— START OF Selected excerpt —

Gardiner spoke at ASI’s popular Women in Super breakfast, sponsored by J.P. Morgan. Her talk dove-tailed nicely with the previous afternoon’s panel session on mergers, run by Ken Marshman (see separate report this edition). Her plan included the “secret ingredient” for funds to make sure that they keep the “line of sight” to their members. The unanswered question is: can mega funds do that as well as smaller funds?

Gardiner’s story is an interesting one. After a successful career in financial services, starting as a researcher with what was then the Sydney Stock Exchange in the 1980s, and spanning stock broking, asset consulting and funds management, Gardiner decided to have a sabbatical and do a part-time degree in anthropology.

She had observed that “there was something not quite right” with the finance world, mainly to do with the cultures at most firms, but she struggled to delve into it. She felt that studying anthropology might help her better understand the working world in which she had spent all her adult life. She started her university studies in 2012, which was the year when the media started to delve into some of the malpractices of the banks and other financial institutions.

“It was also when the regulators started to talk about ‘culture’,” she said. “Now, anthropologists can’t agree on a single definition of ‘culture’. There are hundreds of definitions. But they do agree on this: the role of the anthropologist is to make the strange familiar and the familiar strange.”

Her favourite definition is “values, beliefs and behaviours”. That says it all, she says. But ‘behaviours’ is the only one of the three which is legible. ‘Values’ and ‘beliefs’ are subjective and contestable.

Over the past few decades local and global banking became disembedded from society, she said. In her observation this was because of the power dynamics, where a small pocket of society got the social and economic power which eventually led to chaos. For the outside world, corporates had long been “a weird mob”, but from within the participants didn’t see that.

There had been a transfer of power from governments to corporations, particularly in the finance sector, which accelerated because of the state privatisations of the 1980s and 1990s, give a group of professionals more power over the dissemination of wealth. Society granted formal ascent to the primacy of the profit motive. By the end of the 1980s corporations had become sole-purpose vehicles to deliver value to shareholders. “Shareholders had become both the indirect perpetrators and the victims. For decades, society stood by and watched finance professionals become the main beneficiaries of their activities through their fees and clipping the ticket.”

— END OF Selected excerpt —

§ Exercise: Copy word for word the part of the report on Gardiner's breakfast talk that opens with the words containing "Gardiner’s story is" and closes with "other financial institutions.".

— START OF Dataset excerpts —

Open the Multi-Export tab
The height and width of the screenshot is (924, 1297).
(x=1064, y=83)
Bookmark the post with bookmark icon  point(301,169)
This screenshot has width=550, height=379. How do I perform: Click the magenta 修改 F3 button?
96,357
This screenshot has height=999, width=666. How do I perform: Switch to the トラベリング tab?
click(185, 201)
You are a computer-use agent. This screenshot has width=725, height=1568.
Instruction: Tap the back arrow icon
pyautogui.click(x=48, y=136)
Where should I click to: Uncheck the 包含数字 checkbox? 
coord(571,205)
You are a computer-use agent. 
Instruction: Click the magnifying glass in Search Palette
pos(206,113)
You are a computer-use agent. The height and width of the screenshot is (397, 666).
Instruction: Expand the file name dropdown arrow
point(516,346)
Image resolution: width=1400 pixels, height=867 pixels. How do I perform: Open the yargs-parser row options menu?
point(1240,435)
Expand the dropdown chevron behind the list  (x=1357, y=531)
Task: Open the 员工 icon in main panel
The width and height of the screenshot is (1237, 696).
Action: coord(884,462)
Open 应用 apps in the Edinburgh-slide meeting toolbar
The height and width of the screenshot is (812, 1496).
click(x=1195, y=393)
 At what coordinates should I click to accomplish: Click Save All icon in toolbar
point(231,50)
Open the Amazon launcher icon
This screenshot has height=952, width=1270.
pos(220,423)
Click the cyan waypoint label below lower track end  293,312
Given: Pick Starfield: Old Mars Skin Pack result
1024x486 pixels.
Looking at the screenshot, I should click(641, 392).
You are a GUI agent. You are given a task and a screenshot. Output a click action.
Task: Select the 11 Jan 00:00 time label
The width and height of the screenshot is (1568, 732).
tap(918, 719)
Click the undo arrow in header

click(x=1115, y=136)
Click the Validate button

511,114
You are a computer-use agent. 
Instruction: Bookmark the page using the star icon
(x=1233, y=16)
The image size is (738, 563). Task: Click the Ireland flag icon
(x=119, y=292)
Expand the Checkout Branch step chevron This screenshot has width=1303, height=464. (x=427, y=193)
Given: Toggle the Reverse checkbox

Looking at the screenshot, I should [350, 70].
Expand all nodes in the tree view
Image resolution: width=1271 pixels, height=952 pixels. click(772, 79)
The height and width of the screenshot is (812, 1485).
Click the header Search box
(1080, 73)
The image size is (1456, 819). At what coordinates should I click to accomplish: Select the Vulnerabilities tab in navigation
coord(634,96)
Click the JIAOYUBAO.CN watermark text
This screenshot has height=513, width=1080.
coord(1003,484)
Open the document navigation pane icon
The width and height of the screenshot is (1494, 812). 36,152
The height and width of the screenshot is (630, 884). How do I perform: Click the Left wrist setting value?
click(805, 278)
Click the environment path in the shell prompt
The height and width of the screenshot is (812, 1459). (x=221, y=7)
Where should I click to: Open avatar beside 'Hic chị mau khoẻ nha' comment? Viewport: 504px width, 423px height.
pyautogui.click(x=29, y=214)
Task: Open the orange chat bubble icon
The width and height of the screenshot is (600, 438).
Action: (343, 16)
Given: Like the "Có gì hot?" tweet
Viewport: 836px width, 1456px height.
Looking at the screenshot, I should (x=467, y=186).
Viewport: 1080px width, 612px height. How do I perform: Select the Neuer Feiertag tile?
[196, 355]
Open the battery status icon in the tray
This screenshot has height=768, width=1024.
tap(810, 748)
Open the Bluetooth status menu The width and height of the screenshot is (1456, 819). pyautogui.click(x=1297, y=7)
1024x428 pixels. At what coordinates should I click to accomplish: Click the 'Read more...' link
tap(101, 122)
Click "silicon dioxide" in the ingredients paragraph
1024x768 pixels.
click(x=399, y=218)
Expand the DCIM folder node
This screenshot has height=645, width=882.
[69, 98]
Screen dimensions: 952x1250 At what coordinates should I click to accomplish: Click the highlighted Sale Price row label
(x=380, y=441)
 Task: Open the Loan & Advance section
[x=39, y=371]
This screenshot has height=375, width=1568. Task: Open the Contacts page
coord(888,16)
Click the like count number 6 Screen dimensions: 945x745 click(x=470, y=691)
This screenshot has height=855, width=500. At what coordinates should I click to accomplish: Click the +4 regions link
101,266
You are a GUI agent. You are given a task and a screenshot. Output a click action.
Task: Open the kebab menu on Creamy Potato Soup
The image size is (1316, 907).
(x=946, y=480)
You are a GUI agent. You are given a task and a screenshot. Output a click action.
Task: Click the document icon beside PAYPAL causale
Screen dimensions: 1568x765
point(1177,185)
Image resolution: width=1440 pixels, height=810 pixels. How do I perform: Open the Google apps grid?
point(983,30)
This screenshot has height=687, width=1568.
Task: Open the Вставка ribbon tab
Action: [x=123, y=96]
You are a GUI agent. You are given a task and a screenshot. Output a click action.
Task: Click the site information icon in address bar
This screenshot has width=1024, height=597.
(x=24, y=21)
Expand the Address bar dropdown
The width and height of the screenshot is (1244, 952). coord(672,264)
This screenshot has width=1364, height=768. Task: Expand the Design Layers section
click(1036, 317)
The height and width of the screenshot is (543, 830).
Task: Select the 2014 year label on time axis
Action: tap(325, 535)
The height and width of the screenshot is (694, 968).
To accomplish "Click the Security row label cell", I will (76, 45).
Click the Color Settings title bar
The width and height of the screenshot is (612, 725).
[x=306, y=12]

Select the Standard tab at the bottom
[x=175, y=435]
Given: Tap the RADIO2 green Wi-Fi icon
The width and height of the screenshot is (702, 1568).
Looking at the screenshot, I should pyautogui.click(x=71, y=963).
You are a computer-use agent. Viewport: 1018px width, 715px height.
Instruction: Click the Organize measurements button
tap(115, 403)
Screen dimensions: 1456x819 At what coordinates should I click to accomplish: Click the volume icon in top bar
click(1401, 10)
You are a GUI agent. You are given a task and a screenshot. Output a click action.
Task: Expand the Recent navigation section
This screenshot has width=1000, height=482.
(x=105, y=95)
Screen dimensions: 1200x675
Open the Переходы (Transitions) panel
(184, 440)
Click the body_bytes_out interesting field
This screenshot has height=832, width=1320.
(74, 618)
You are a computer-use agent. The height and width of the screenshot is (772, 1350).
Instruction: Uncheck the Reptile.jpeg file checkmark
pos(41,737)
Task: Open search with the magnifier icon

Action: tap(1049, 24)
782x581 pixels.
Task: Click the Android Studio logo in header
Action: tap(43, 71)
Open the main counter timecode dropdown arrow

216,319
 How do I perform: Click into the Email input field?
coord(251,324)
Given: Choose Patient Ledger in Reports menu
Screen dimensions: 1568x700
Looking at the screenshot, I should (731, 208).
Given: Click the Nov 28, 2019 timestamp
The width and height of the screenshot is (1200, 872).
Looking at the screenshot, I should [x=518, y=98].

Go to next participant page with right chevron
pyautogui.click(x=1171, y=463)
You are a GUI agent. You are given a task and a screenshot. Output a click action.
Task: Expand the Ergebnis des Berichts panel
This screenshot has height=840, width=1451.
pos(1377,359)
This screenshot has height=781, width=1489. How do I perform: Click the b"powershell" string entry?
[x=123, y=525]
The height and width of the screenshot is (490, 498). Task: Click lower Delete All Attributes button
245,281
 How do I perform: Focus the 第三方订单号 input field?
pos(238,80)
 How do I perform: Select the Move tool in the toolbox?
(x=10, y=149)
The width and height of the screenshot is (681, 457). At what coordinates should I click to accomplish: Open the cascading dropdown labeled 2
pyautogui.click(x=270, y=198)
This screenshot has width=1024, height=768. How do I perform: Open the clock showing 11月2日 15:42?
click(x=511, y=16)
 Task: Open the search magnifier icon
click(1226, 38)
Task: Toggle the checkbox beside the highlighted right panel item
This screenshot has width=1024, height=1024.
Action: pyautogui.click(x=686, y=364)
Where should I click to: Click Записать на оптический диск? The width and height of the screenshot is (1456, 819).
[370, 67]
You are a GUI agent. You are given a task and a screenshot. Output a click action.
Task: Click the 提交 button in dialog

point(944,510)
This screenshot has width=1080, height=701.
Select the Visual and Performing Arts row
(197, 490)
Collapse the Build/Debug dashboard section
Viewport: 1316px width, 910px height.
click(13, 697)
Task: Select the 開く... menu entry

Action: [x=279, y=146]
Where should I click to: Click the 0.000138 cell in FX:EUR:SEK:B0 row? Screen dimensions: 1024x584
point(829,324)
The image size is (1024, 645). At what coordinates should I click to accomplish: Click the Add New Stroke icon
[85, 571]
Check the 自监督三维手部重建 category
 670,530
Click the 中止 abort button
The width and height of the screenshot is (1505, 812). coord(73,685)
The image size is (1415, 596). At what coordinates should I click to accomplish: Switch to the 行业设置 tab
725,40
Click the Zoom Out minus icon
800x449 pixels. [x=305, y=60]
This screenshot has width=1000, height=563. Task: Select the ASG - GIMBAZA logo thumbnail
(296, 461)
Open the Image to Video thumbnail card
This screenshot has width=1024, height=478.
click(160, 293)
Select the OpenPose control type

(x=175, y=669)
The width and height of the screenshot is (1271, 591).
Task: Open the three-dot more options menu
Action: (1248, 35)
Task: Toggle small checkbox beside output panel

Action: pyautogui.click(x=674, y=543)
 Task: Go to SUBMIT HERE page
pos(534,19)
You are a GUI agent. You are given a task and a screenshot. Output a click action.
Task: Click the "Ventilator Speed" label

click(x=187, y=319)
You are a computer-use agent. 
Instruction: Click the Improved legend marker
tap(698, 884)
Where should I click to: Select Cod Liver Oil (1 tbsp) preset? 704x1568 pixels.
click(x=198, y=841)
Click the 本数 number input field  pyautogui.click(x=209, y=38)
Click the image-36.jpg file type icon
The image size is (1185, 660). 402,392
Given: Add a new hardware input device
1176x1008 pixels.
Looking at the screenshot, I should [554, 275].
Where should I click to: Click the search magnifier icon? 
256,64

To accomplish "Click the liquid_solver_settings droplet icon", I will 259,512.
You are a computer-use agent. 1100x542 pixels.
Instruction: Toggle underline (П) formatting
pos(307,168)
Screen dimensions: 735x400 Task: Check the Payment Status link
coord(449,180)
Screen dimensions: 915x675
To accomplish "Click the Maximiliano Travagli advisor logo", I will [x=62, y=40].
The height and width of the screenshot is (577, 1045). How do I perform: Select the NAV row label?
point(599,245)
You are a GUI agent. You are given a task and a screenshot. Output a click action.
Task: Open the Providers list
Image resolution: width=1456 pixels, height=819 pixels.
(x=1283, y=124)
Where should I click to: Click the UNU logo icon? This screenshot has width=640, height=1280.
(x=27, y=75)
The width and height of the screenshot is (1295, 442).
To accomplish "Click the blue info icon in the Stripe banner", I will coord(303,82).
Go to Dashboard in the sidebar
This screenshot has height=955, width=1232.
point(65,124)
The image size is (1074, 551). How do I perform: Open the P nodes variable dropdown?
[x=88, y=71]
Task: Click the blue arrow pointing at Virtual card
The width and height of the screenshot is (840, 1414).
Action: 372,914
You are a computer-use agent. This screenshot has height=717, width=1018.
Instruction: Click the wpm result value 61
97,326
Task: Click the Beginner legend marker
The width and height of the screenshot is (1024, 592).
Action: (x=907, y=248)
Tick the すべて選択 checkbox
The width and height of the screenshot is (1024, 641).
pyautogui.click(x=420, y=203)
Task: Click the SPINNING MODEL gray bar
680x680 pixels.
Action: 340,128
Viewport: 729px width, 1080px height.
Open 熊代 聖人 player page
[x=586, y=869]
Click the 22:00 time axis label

— END OF Dataset excerpts —

§ Problem solution:
Gardiner’s story is an interesting one. After a successful career in financial services, starting as a researcher with what was then the Sydney Stock Exchange in the 1980s, and spanning stock broking, asset consulting and funds management, Gardiner decided to have a sabbatical and do a part-time degree in anthropology.

She had observed that “there was something not quite right” with the finance world, mainly to do with the cultures at most firms, but she struggled to delve into it. She felt that studying anthropology might help her better understand the working world in which she had spent all her adult life. She started her university studies in 2012, which was the year when the media started to delve into some of the malpractices of the banks and other financial institutions.